My $60,000 birthday present

For my birthday my bank is giving me $60,000.Pretty good present.

Well, OK it isn’t a present… it is a loan.

The bank has lent me part of the increase in the value of my property.

I bought my unit 3.5 years ago for $315,000. Now, according to the bank valuation it is worth $385,000 (note the property has increased by $70,000 but they have lent me $60,000 – see point one below).

I say this not because I am so smart but to show how property can increase in value (obviously it is not always going to happen like my example).

Also I’d like to show how little I have had to do. Since I bought the unit the only renovation work I have done is put in a new toilet!
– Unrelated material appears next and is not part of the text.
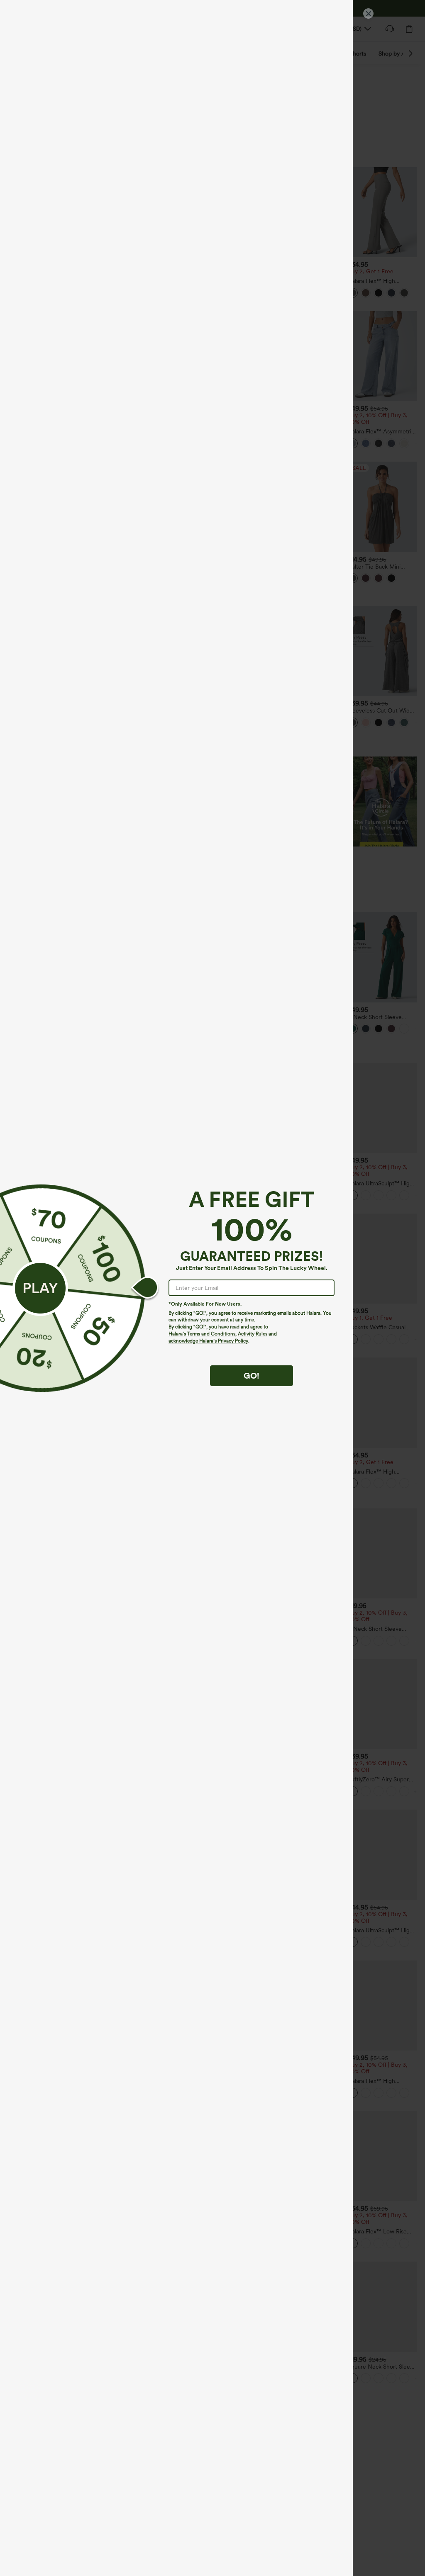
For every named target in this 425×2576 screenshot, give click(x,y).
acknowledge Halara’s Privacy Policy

I must admit there have been a few visits,  phone calls and letters over the years:

  1. Getting the strata to fix a leak from the above bathroom x 2
  2. Dealing with tenants – a few visits/phone calls to get things fixed

but aside from this I have simply paid the mortgage each month.

 How long would it have taken me to save this money? FOREVER!

 How it works

 I applied for a loan, and then showed the unit to a valuer acting for the bank.

A few weeks later – the banks have provided the loan documents to sign and are asking me where I want the money. 

With the money I plan to invest in shares- but with a little known twist.  (Stay tuned).

A few points to note

  1. Loan to valuation – The banks will usually only loan you a percentage of the valuation (i.e. the maximum loan would be $385,000 x 80%). If you borrow more than 80% you are usually subject to Lender’s mortgage insurance on the whole loan amount.
  2. You have to tell the banks what you are planning to do with the money. Although the banks are usually happy to lend you the money for personal things (such as a holiday but see point 3).
  3. Whether the interest is tax deductible depends on how the funds are used. (i.e. If you buy shares or property or business, etc. probably deductible  – however not deductible if you spend the money on personal things like repay Credit card or car debts, a holiday, etc.)